Here’s a fun project I put together for a friend’s birthday this week. It’s a candle holder, about 4 inches cubed, with a circular depression in the middle to hold a tea light or small votive candle. It’s cut from Proofgrade Medium Walnut Plywood. (I’d planned to use
Walnut Hardwood but I didn’t have enough on hand. But the plywood looks great too!)
I made a parametric model in Fusion 360 for the basic shape, then added some vector clip art to the sides using Affinity Designer.
Lots of parameters I can adjust to modify the design in the future, so I shouldn’t ever have to design another one of these from scratch. At some point when I’ve had a chance to refine it a bit more I’ll probably share it here.

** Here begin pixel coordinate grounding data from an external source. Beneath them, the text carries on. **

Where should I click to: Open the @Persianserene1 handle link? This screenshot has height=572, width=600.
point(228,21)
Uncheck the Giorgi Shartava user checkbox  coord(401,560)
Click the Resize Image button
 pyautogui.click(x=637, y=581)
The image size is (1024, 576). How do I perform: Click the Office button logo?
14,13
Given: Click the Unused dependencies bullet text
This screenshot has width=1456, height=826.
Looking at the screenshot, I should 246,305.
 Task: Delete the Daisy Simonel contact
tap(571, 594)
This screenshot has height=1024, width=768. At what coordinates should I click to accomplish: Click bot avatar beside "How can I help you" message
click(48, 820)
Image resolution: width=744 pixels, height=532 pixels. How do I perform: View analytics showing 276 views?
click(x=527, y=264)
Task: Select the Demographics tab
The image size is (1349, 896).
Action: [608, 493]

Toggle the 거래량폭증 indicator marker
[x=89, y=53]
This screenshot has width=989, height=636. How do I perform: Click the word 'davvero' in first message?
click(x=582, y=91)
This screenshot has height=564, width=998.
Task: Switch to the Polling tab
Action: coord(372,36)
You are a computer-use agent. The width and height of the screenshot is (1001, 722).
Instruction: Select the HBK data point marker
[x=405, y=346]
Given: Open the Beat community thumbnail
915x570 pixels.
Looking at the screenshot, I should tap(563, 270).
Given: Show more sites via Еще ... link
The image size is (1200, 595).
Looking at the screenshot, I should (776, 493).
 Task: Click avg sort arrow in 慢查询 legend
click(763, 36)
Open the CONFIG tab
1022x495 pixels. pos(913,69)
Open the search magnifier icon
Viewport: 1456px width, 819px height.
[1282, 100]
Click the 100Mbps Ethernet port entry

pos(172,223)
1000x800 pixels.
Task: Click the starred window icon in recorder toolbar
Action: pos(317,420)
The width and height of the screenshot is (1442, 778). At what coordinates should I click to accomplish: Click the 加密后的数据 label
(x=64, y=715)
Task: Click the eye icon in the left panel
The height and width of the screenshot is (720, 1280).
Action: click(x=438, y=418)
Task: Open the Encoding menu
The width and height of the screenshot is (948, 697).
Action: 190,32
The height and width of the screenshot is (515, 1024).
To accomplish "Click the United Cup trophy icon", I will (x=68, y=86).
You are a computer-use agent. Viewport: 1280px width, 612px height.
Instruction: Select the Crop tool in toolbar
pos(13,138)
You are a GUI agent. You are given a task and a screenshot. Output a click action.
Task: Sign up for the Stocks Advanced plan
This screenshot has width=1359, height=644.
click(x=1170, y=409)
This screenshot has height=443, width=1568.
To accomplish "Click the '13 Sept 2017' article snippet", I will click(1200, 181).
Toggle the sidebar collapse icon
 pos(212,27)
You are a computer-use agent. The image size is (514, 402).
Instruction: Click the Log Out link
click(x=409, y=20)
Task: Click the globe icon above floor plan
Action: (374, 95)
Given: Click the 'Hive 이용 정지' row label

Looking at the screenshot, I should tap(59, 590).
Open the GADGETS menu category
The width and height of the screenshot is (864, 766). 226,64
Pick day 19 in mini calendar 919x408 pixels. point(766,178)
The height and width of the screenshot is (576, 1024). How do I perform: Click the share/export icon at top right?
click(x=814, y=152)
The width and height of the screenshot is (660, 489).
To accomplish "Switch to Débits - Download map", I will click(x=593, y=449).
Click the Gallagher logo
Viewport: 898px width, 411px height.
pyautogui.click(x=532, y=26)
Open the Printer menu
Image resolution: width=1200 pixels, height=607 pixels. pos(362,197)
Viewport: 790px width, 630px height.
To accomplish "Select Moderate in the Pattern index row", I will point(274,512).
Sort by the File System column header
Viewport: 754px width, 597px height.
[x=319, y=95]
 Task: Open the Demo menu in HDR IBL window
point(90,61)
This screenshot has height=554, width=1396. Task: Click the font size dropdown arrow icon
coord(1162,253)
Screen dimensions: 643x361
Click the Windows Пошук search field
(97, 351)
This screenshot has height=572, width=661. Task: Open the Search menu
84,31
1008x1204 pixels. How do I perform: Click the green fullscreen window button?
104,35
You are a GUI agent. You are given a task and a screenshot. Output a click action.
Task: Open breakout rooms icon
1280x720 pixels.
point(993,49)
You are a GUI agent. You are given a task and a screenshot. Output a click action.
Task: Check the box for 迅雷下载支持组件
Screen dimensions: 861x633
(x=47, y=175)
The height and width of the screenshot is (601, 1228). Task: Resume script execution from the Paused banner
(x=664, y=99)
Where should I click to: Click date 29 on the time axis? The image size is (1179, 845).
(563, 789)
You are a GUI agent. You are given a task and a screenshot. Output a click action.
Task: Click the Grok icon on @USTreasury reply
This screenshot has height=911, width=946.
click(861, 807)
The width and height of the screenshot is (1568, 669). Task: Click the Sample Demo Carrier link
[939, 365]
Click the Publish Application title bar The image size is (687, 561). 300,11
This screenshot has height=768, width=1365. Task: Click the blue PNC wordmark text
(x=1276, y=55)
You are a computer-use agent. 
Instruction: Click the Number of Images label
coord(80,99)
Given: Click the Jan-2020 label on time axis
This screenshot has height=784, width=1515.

The flowers were designed by Freepik:
I took the third pattern, tiled it a few times to make a big expanse of flowers, removed the background, combined shapes and did some other cleanup, then took a different random square section of it for each side. I’m starting to get pretty quick at that sort of thing in Affinity Designer.
edit: PDF removed, as I’m not sure the license on the flowers would let me redistribute it. I’ll upload one with my own artwork in the future.
The default Proofgrade settings work great for the cuts and the Dark Graphic engrave setting for the circle provides a nice depression to hold the candle.
I overdid the kerf compensation (I didn’t actually measure what the kerf was on the walnut ply; I just used a number from something else) so it does end up being just slightly tight when fitting it together. Some very light sanding (with sanding twigs) fixed that easily. I used Elmer’s wood glue and held it together with rubber bands overnight to dry. There’s a few spots where I need to remove some excess glue (fingernails scrape it off easily enough) but otherwise I think it looks great.
And don’t forget this is a birthday present, so of course I had to make a birthday card. And once you have a laser, you want to use it for everything:
Finding an attractive stencil font to use on the card might have been the hardest part of this whole project. I ended up using Sirin Stencil.
In addition to cutting the front of the card as seen here, I also engraved a message on the inside, but that’s private.